Under the leadership of both Rabbi David Aronson and Rabbi Kassel Abelson, the first USY chapter was founded at Beth El Synagogue in Minneapolis in 1948 to provide for the social and spiritual needs of its teens. Soon, other synagogues began following suit.
“The Youth Commission unanimously agrees that the teenage groups come under the general supervision of the Youth Commission. Teenage groups should include boys and girls of high school level, 13 to 17 years inclusive…The Youth Commission shall concern itself with non-scholastic group work for teenagers.”

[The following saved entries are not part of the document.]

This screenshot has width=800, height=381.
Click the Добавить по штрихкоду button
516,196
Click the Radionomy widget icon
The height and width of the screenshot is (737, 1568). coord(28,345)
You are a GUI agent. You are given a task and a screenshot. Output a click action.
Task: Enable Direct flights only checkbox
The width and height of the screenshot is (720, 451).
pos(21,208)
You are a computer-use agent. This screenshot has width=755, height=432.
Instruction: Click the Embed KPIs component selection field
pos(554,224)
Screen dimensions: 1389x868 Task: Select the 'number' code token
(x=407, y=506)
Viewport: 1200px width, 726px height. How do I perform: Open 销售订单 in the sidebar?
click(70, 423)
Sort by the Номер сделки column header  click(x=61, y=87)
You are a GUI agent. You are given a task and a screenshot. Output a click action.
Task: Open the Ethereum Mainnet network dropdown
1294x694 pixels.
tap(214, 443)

With these words on March 19, 1951, USY was formalized nationally and held its first convention, bringing together delegates from synagogues and other youth groups across the country, along with lay and professional youth workers of USCJ. All told, more than 500 people, representing 65 communities from 14 states and Canada attended the first official meeting of USYers. At that convening, under the leadership of the newly elected National President, high schooler Paul Freedman, the two basic documents of the organization, Aims and Objectives and the USY Constitution, were adopted.
In 1956, the Two-o-Nine tzedakah (Charity) project began (later revamped to become Tikun Olam, the social action/charity project that all contemporary USYers recognize). That same summer, twelve USYers went on the first organization sponsored trip to Israel. Known as the USY Israel Summer Pilgrimage, it became the first of the USY summer programs. Two years later, Pilgrimage enrollment had already increased to 100 teens. In 1961, USY further expanded its summer programs when two staff members took four USYers on their “Schlep and Pray Across the USA,” the first USY on Wheels trip.
In 1969, the Youth Commission created Kadima, the youth group for middle school and junior high students. Summer programs have greatly expanded over the years.
Today USY has 350 local chapters in 17 regions across North America and continues to teach young Jews the values and skills they need to become exceptional leaders in their religious and secular communities.